Risques sur les services publics
Soulignant que le rapport de la Cour « préfigure la préparation du projet de loi de finances » pour 2025, les maires contestent ainsi « l’obstination du ministère des Finances à imposer aux collectivités une énième baisse de leurs moyens financiers ».
« Toute nouvelle contrainte sur les budgets locaux risquerait de casser la fragile dynamique de l’investissement et réduire l’offre de services de proximité », rappellent-ils au moment où les magistrats financiers proposent de limiter les dépenses des collectivités par la contrainte et d’encadrer plus largement les recettes provenant de l'État.
« Confrontées à un effet de ciseaux » et à la « poursuite » de la « dégradation » de leur situation financière qui ne s’est pas « reconstituée » depuis la crise sanitaire, les régions estiment, pour leur part, via un communiqué, que « sans affectation de nouveaux financements dynamiques », elles « seront contraintes de revoir à la baisse leurs investissements en faveur notamment des transports, des mobilités et de la rénovation énergétique des bâtiments alors même que ces derniers sont cruciaux ».
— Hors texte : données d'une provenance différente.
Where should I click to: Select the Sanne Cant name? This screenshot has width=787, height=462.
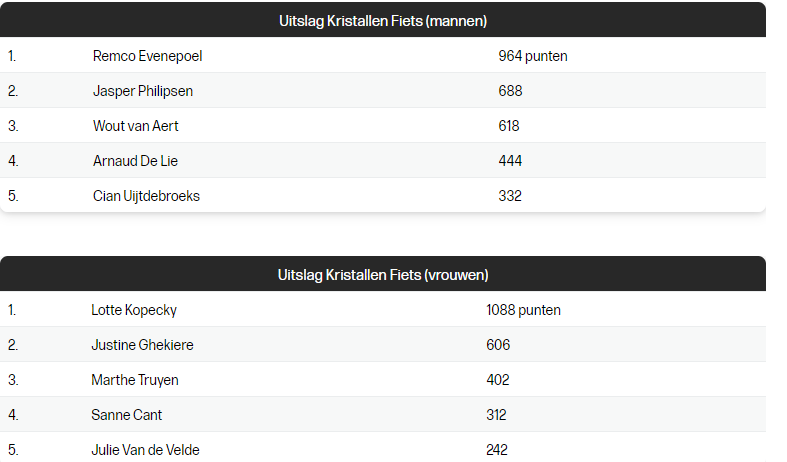pyautogui.click(x=126, y=415)
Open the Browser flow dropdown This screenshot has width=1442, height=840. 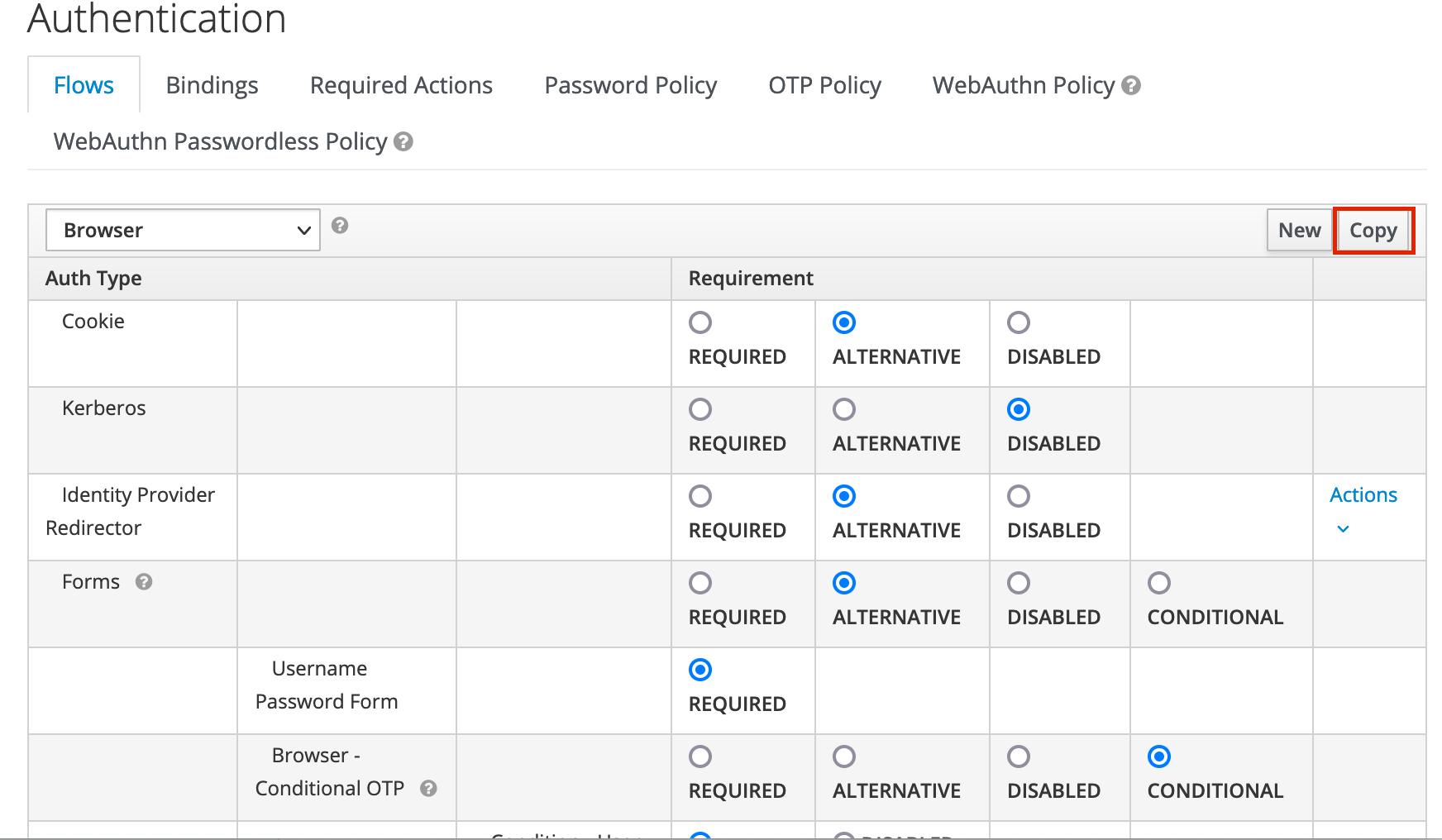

Reste que les départements sont l’échelon de collectivités qui semble le plus fragilisé avec une situation financière « inquiétante » pour l’année 2024, ceux-ci étant victimes de la morosité du marché de l’immobilier – qui fait fondre considérablement leurs principales recettes provenant des droits de mutation à titre onéreux (DMTO) – et de la chute de près de 40 % de leur épargne brute en 2023 (soit 4,7 milliards d’euros).
« Ne dispos[ant] plus de levier fiscal leur permettant d'amortir les chocs conjoncturels », ils ont rappelé, dans leur réponse à la Cour, que « les dépenses à l'initiative de l'État depuis 2022, avec peu ou pas de concertation (voire en l'absence d'information préalable), sont évaluées à 2,5 milliards d’euros en année pleine ».
Dans le même temps, les Départements de France se disent « confrontés à une augmentation très importante des dépenses sociales sur lesquelles ils n'ont pas ou peu de prise (RSA, APA, PCH et ASE) », avant de pointer les « nombreuses défaillances dans les champs de compétences relevant de l'État », pour ce qui est notamment de l’aide sociale à l'enfance (ASE), « dont les départements supportent les conséquences ».
« Les carences dans la prise en charge des problèmes de santé (pédopsychiatrie notamment) et handicap obèrent la capacité d'action des départements dans l'exercice de leurs responsabilités sociales et mettent en péril la protection de l'enfance », dénoncent ainsi les départements.